Yusaku Maezawa, 46, returned on Monday from a 12 day-long commercial trip to the ISS. 

"I would like as many people as possible — and as many people with power and influence — to visit space," Maezawa said at a press conference on Wednesday, per AFP.

"They will see Earth differently and treat it completely differently," he added. Maezawa did not seem fazed by the costs that would involve.

Space flight participant Japanese entrepreneur Yusaku Maezawa.
Maezawa ahead of the launch to the International Space Station (ISS), in Baikonur, Kazakhstan.Shamil Zhumatov/Reuters.

He recently defended the cost of his trip to space in an interview with the Associated Press on December 13.

While the exact price tag of the excursion is unknown, Maezawa had said that reports that he had spent $80 million on his trip were "pretty much" accurate, Insider previously reported.

Those who criticized billionaires for going into space "are perhaps those who have never been to space," he had said. 

Maezawa's net worth stands at $1.9 billion, per Forbes. His space tourism doesn't end with the ISS, as he is chartering Elon Musk's first civilian SpaceX flight around the Moon, slated for 2023

Yusaku Maezawa with an ISS astronaut and an Uber Eats delivery
Yusaku Maezawa in the ISS pictured next to an astronaut and an Uber Eats deliveryUber Eats

Maezawa, alongside his assistant Yozo Hirano and cosmonaut Alexander Misurkin, kept busy during his 12-day long trip to the ISS, which he documented on social media.
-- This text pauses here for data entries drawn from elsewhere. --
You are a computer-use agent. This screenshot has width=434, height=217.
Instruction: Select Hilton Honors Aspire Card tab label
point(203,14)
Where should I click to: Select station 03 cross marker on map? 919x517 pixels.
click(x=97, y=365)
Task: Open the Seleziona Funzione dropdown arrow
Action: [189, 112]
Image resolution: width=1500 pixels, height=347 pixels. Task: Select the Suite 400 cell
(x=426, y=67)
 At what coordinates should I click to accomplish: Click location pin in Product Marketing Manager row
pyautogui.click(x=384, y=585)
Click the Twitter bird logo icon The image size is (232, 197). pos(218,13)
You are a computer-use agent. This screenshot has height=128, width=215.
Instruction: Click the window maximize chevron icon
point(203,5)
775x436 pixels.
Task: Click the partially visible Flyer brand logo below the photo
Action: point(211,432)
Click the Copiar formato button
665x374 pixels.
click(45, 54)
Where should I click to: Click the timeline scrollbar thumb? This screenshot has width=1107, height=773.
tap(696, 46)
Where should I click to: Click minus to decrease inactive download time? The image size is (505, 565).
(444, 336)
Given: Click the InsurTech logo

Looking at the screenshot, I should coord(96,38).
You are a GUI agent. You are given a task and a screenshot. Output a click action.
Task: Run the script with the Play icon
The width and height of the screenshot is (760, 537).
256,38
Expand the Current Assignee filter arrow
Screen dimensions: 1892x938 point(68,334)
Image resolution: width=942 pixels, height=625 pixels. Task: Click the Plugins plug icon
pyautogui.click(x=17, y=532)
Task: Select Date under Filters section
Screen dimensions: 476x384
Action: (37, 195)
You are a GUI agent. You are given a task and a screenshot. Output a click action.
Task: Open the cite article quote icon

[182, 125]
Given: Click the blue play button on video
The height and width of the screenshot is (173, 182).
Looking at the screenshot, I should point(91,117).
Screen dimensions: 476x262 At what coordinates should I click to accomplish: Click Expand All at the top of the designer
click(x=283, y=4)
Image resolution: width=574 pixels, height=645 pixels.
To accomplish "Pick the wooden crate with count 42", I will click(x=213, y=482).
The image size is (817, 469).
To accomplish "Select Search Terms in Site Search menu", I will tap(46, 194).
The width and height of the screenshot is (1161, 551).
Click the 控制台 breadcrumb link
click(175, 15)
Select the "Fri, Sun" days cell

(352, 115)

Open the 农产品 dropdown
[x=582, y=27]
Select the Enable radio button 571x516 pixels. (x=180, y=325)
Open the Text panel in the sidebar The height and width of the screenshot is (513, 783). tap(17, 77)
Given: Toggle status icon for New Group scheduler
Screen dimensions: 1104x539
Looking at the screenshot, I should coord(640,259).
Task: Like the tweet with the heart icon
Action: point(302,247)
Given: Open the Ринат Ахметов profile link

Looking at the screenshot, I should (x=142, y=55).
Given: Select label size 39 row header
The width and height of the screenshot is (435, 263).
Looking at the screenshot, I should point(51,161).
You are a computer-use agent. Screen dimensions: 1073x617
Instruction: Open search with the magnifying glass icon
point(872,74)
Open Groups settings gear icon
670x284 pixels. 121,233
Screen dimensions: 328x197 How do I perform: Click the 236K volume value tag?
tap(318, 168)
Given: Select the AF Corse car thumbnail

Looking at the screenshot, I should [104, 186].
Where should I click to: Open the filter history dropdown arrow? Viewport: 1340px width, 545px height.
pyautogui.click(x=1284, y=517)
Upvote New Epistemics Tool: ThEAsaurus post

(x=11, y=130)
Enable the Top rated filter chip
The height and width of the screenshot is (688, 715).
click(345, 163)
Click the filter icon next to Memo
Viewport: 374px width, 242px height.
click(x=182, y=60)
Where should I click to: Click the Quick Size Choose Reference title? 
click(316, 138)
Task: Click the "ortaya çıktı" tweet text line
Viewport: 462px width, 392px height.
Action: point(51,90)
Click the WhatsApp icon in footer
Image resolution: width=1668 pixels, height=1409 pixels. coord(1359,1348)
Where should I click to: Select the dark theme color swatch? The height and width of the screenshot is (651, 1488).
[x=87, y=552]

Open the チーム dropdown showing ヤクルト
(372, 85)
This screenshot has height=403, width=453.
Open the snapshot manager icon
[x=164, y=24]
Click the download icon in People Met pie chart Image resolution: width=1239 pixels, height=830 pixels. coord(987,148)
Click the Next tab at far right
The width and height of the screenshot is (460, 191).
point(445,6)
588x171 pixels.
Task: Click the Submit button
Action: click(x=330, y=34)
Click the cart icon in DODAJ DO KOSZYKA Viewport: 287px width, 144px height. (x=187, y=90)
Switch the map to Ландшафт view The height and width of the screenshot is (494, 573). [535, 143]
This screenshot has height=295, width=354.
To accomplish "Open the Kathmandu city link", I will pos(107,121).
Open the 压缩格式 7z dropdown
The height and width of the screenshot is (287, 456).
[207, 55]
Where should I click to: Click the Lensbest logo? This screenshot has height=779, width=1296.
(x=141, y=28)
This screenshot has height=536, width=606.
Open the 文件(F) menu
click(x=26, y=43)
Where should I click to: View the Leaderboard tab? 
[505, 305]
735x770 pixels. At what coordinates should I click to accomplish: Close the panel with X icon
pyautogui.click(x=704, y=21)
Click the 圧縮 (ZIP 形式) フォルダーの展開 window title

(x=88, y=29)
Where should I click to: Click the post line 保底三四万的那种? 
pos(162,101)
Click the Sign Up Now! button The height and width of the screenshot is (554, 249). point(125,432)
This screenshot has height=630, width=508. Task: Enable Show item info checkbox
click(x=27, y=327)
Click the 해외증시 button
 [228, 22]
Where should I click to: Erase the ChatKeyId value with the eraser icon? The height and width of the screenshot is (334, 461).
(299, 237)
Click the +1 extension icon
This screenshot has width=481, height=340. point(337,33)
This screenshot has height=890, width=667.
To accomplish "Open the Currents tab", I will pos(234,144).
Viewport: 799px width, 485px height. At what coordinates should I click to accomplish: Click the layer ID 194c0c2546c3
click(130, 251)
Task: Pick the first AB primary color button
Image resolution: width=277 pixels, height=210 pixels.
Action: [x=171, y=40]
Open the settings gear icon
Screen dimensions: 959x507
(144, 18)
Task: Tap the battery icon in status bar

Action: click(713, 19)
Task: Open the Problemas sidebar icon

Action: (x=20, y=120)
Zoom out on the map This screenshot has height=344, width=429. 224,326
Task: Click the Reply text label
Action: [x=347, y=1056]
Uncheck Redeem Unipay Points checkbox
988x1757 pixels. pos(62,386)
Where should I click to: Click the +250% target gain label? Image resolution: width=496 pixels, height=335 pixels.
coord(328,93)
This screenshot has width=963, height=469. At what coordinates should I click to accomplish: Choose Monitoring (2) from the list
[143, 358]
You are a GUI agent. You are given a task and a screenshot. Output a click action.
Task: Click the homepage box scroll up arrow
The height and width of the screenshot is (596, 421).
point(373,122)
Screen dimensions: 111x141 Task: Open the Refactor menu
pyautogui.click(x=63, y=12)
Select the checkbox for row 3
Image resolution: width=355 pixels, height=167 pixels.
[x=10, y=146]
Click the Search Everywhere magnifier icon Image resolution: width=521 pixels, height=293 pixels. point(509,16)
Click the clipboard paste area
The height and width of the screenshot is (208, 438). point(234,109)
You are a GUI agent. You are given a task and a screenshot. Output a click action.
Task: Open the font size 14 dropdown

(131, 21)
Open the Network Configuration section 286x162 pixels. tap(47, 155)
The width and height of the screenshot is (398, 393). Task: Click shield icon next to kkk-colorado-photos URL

One of his first acts there was to hand-deliver the first-ever Uber Eats delivery to space, an order of canned beef and boiled mackerel.

He also kept a log of his life on the space station, publishing videos explaining how to sleep, wash your hair, play drums, and arm-wrestle in space. 

A broadcast of Yusaku Maezawa's landing is shown in Mission Control Center in Korolyov, on December 20, 2021
A broadcast from the landing site of the Soyuz MS-20 capsule carrying Alexander Misurkin, Yusaku Maezawa and Yozo Hirano, at Mission Control Center in Korolyov, outside Moscow, on December 20, 2021.Alexander Nemenov/AFP via Getty Image

The fashion tycoon is also known for planning to give away $9 million to followers who retweeted one of his tweets as part of a social experiment to see if money would increase people's happiness.

He also had planned a matchmaking reality TV show to help him find a potential girlfriend, whom he would have taken on his upcoming trip around the moon, Insider previously reported.

That search for a partner was ultimately called off. A competition to be one of the eight crew members on Maezawa's SpaceX flight to the Moon, now called "dearMoon," is now its final stages.

Maezawa's trip caps off a landmark year for space tourism. Ultra-rich Richard Branson and Jeff Bezos flew to the edge of space this year and Musk's SpaceX organized the first space tourists to orbit the Earth.